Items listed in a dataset
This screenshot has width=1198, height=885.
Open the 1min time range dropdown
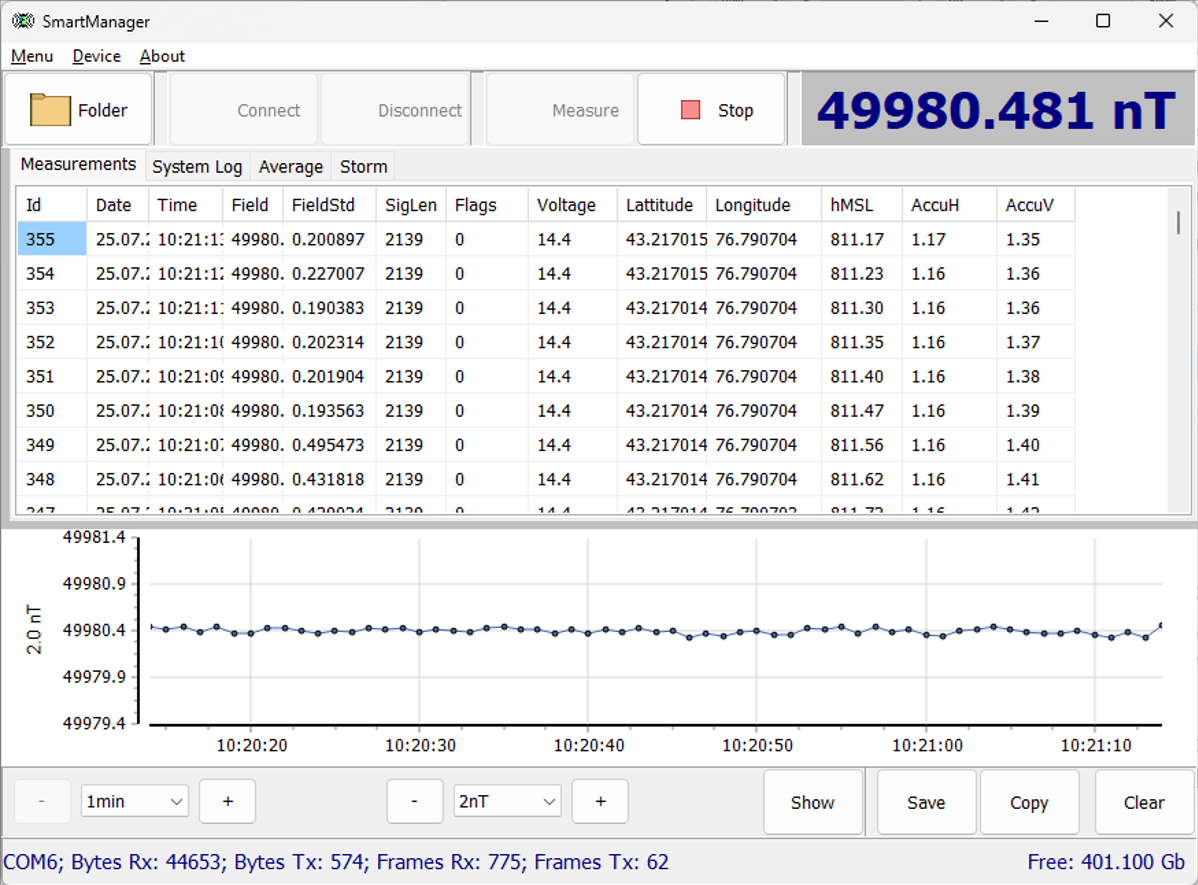point(135,801)
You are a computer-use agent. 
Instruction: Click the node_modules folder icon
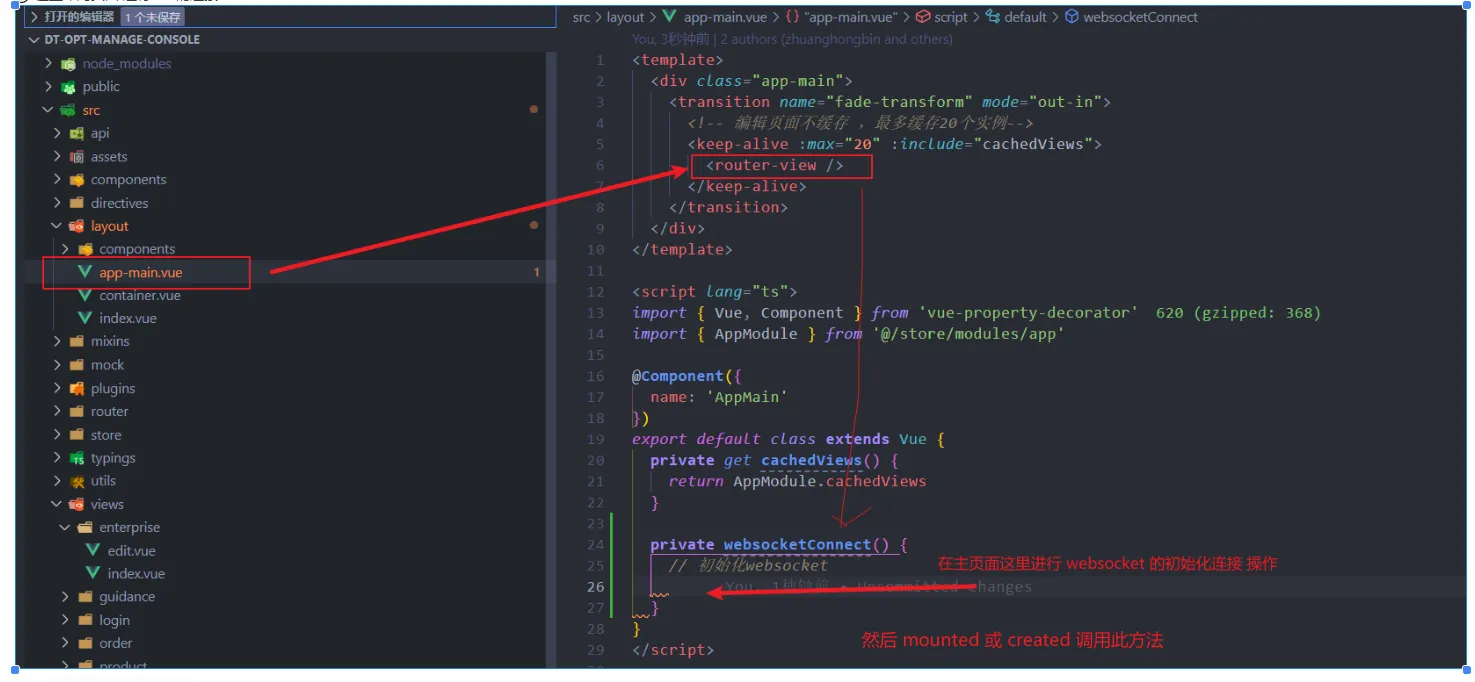[x=68, y=64]
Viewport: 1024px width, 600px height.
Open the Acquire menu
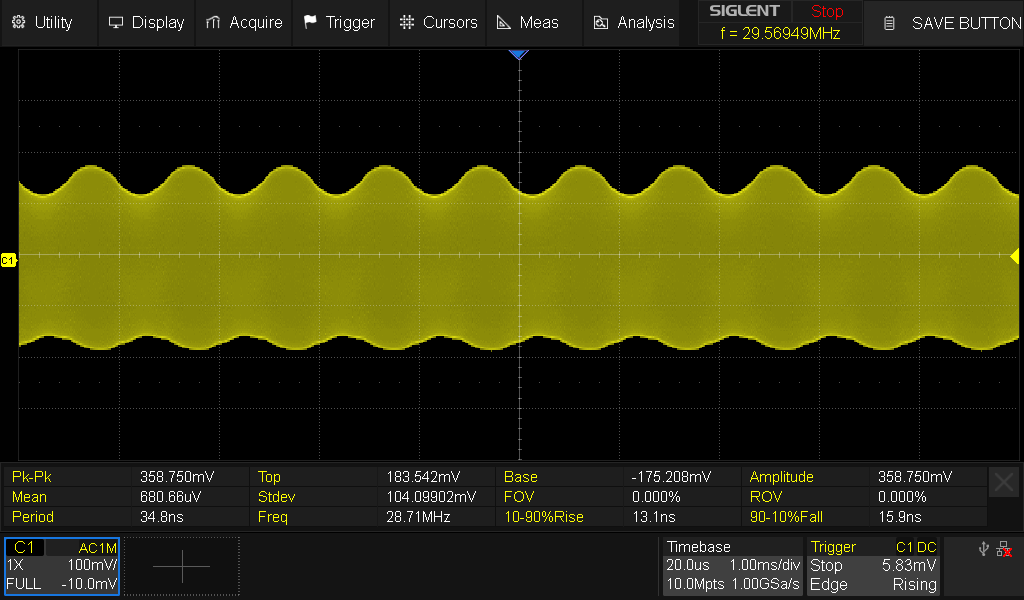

## EXERCISE DIRECTIONS
For the word "width", return every line of the records that holds it.

## EXERCISE SOLUTION
This screenshot has width=1198, height=885.
Viewport: 1024px width, 600px height.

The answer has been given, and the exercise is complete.